In the 16 months since, the perpetrators remain at large. What is becoming clear is that the U.S. has tied its own hands in trying to bring those responsible to justice.
"The individuals related in the Benghazi attack, those that we believe were either participants or leadership of it, are not authorized use of military force," Army General Martin Dempsey, the chairman of the Joint Chiefs of Staff, told a top-secret hearing of the House Armed Services Committee Oct. 10.
Dempsey said the U.S. military could do little more than act like a sheriff's posse, sent out to round up suspects.
"In other words, they don't fall under the AUMF [Authorization for Use of Military Force] authorized by the Congress of the United States," Dempsey continued, in testimony declassified Jan. 13. "So we would not have the capability to simply find them and kill them, either with a remotely-piloted aircraft or with an assault on the ground."
Apparently, amid a new kind of war featuring non-state actors, the U.S. military—and, more critically, the government directing it—remain stuck in the past, where each side wears unique uniforms and complies with the Geneva Conventions.
Katherine Zimmerman of the American Enterprise Institute, writing in Sunday's Washington Post, warns that Dempsey's narrow definition of terrorists covered by the authorization, specifically focused on amorphous groups like al Qaeda, "effectively precludes a military response."
"You have a mix of folks who are just troublemakers," President Obama said in an interview with Fox during its broadcast of the Super Bowl Sunday night. "You have folks who have an ideological agenda, you have some who are affiliated with terrorist organizations."
Two days after the armed services committee released Dempsey's testimony, the Senate Intelligence Committee released its probe into the attack, which concluded it could have been anticipated, and prevented.

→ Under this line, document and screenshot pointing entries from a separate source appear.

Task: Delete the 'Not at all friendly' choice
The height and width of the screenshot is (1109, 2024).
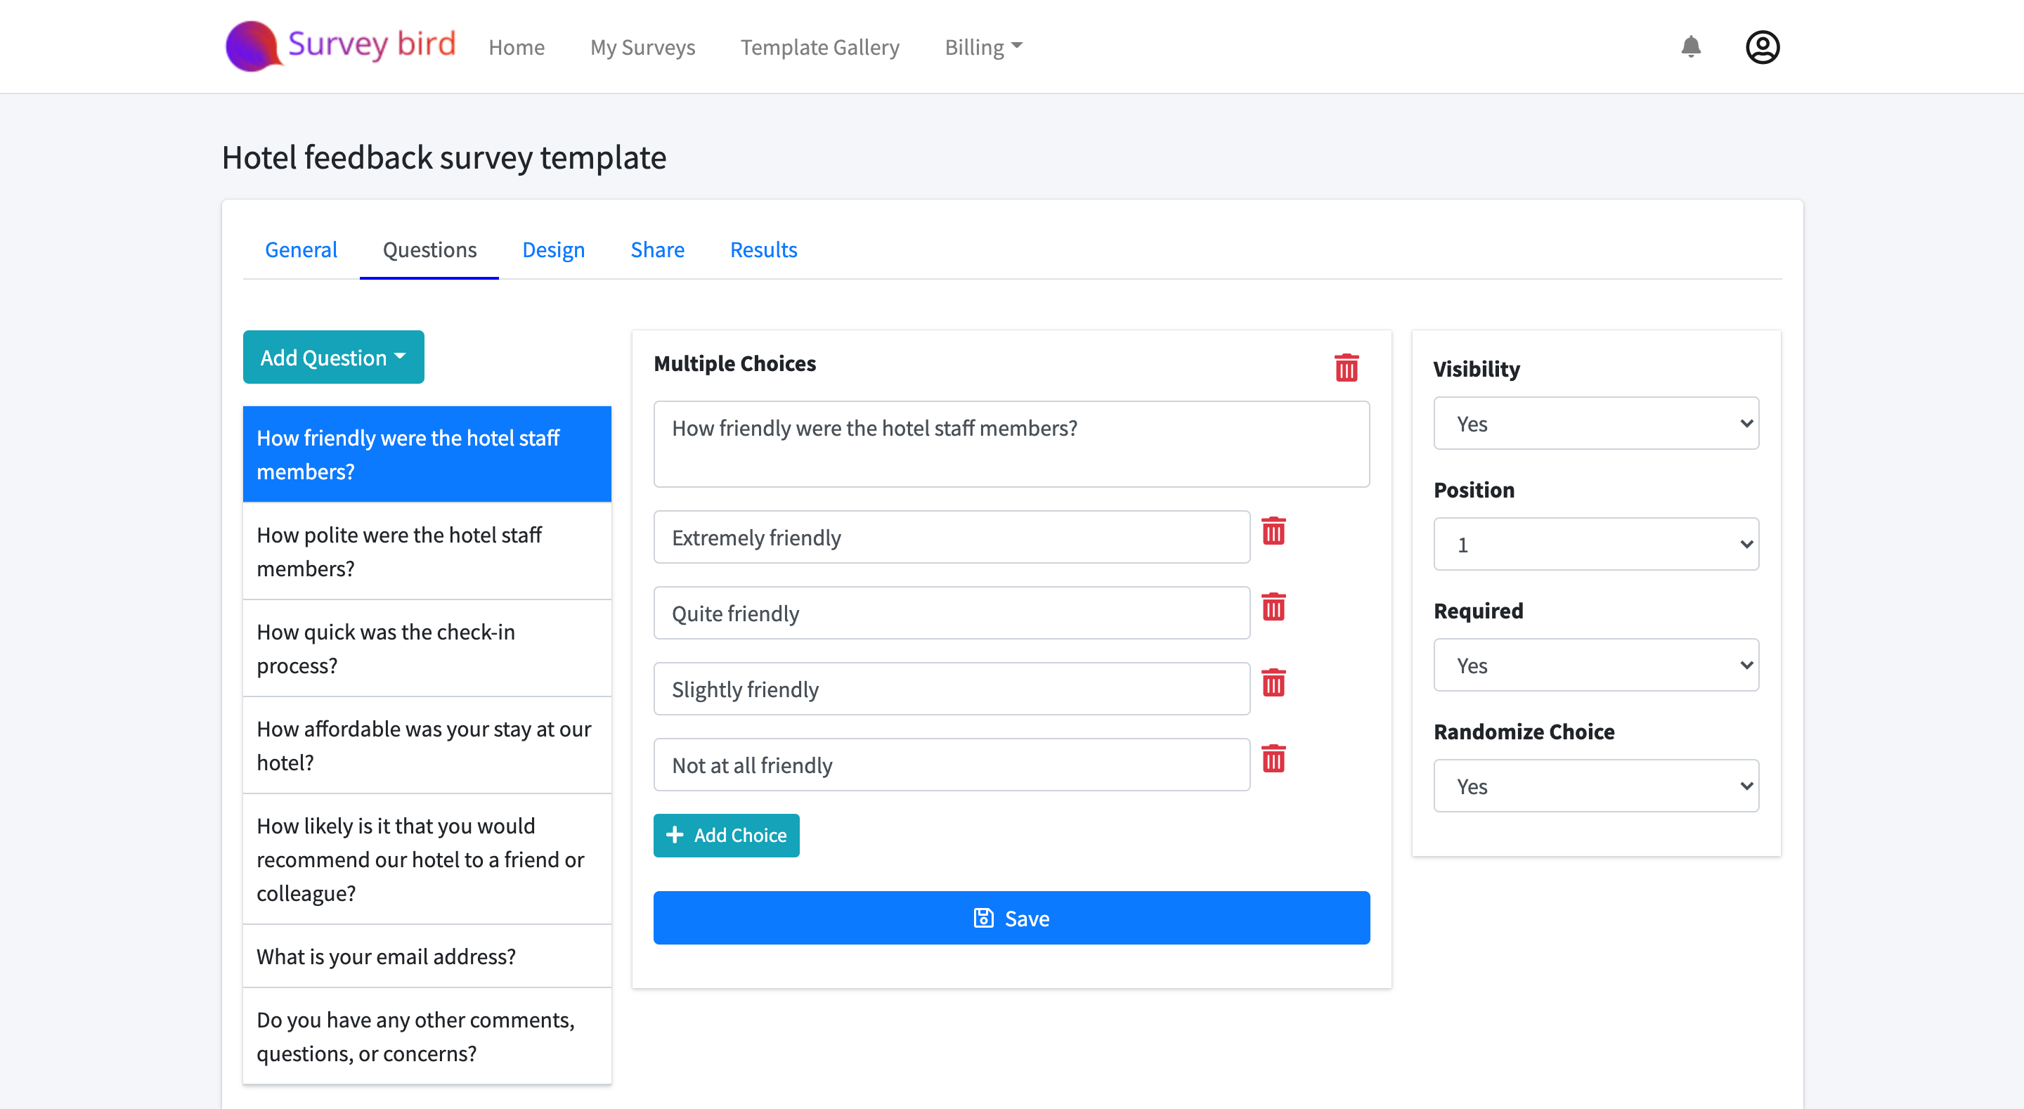Action: click(1273, 759)
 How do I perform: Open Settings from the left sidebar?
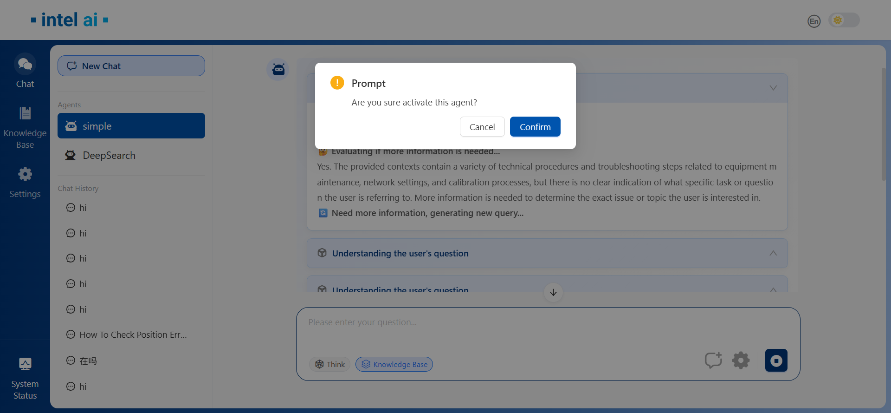point(25,183)
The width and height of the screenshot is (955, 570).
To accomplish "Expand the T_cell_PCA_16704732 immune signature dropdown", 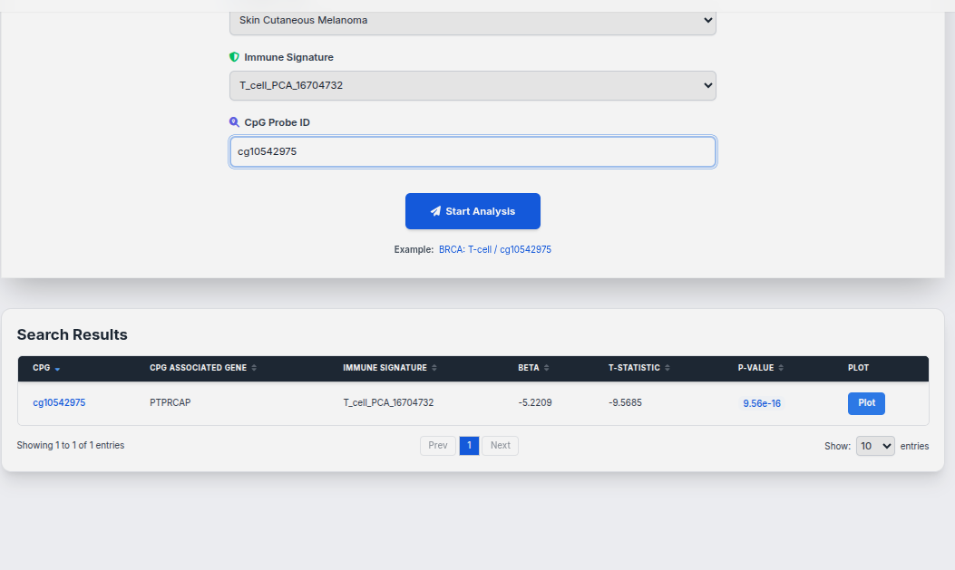I will pyautogui.click(x=473, y=85).
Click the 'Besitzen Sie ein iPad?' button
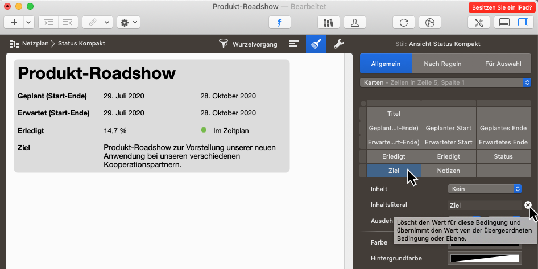The image size is (538, 269). pyautogui.click(x=500, y=7)
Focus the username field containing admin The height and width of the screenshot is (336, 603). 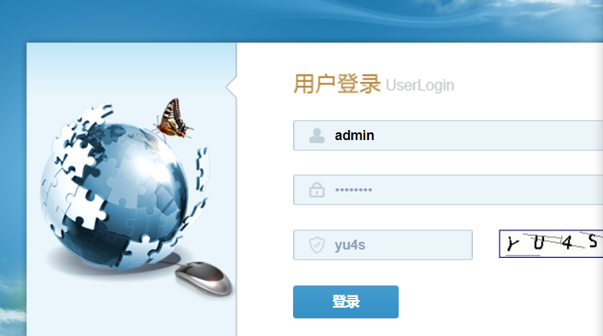click(x=448, y=135)
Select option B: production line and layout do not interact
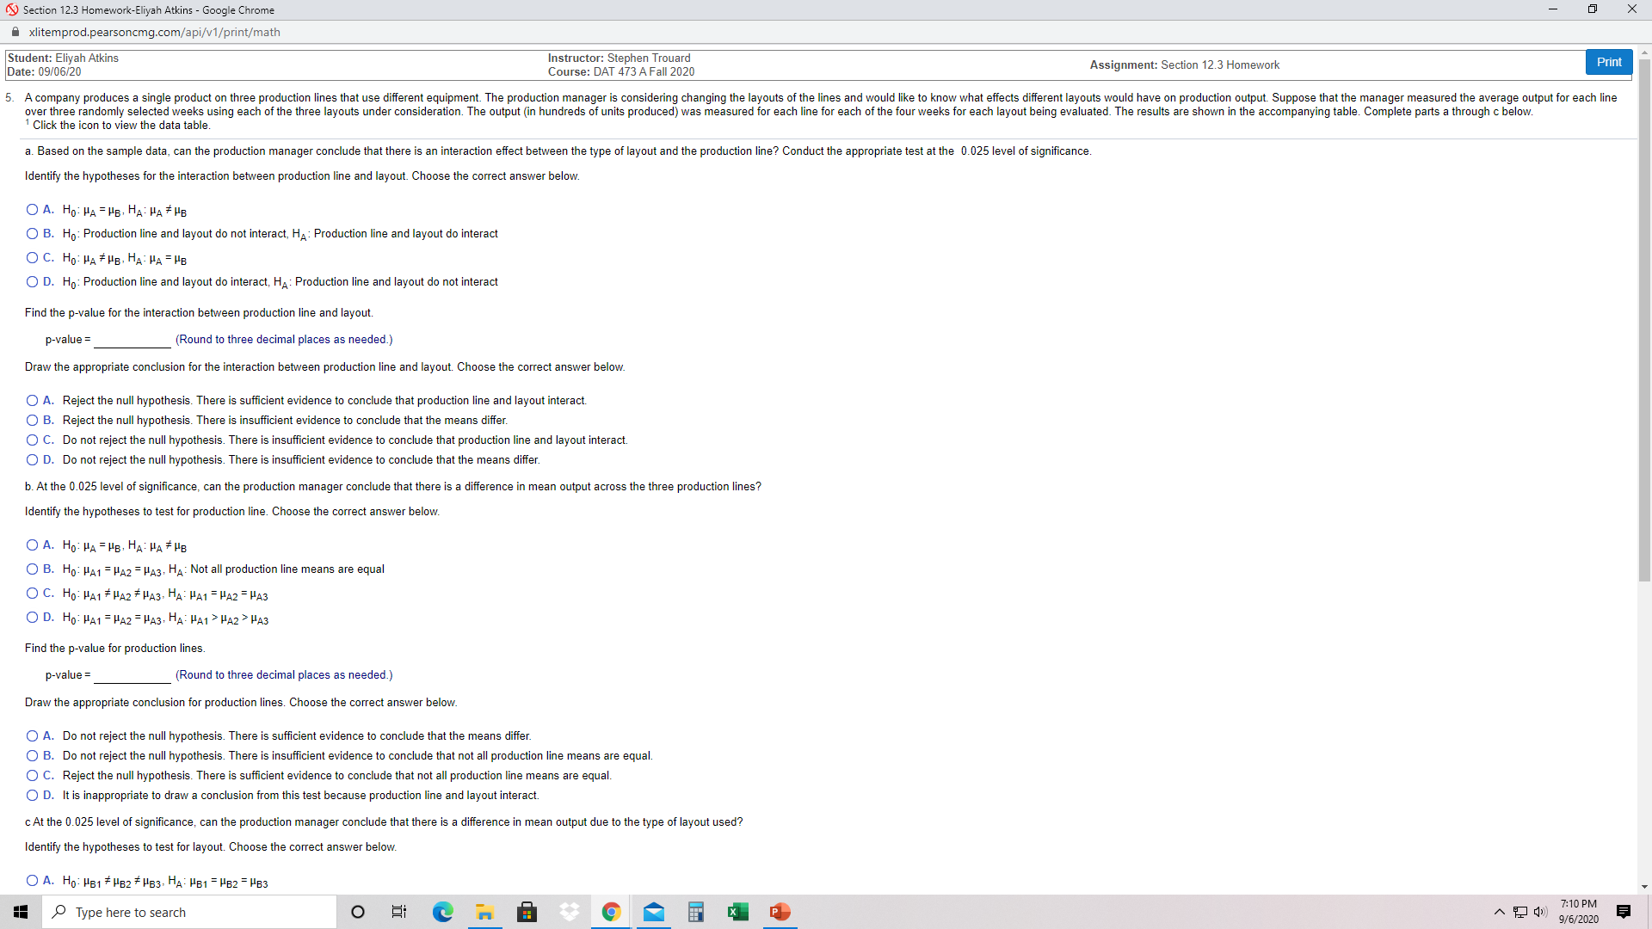Image resolution: width=1652 pixels, height=929 pixels. 32,233
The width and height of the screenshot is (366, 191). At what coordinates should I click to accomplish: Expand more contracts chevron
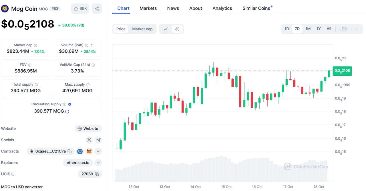tap(98, 151)
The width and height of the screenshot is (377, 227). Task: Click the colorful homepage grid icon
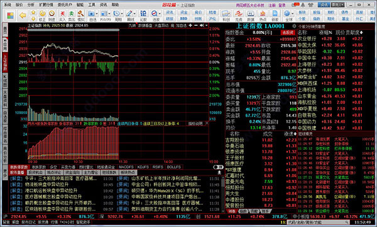[x=10, y=16]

Sen. Diane Feinstein (D-Calif.), chairwoman of the intelligence panel, said that the nation must "bring…the attackers to justice."
"The Intelligence Community has identified several individuals responsible for the attacks," the committee said. "Some of the individuals have been identified with a strong level of confidence."
So what's supposed to happen next? "They will have to be captured," Dempsey said. "We would, when asked, provide capture options to do that."
Earlier in the same session, Dempsey expressed his anger over feeling helpless as the Benghazi attack took place. "Let me assure you that you there's nothing more heart wrenching and frustrating than to watch something unfold someplace," he said, "and not have the ability to do anything about it."
But once it has happened, what is the proper U.S. response? For starters, the nation might want to stretch that Authorization for Use of Military Force to include those who carried out the Benghazi attack. After all, the real issue isn't whether or not the insurgents are covered by the original AUMF, passed by Congress on Sept. 14, 2001, with a goal "to deter and pre-empt any future acts of terrorism or aggression against the United States." It's why the language hasn't been changed to make clear that the Benghazi attackers—and anyone else like them—are in the crosshairs of the U.S. military.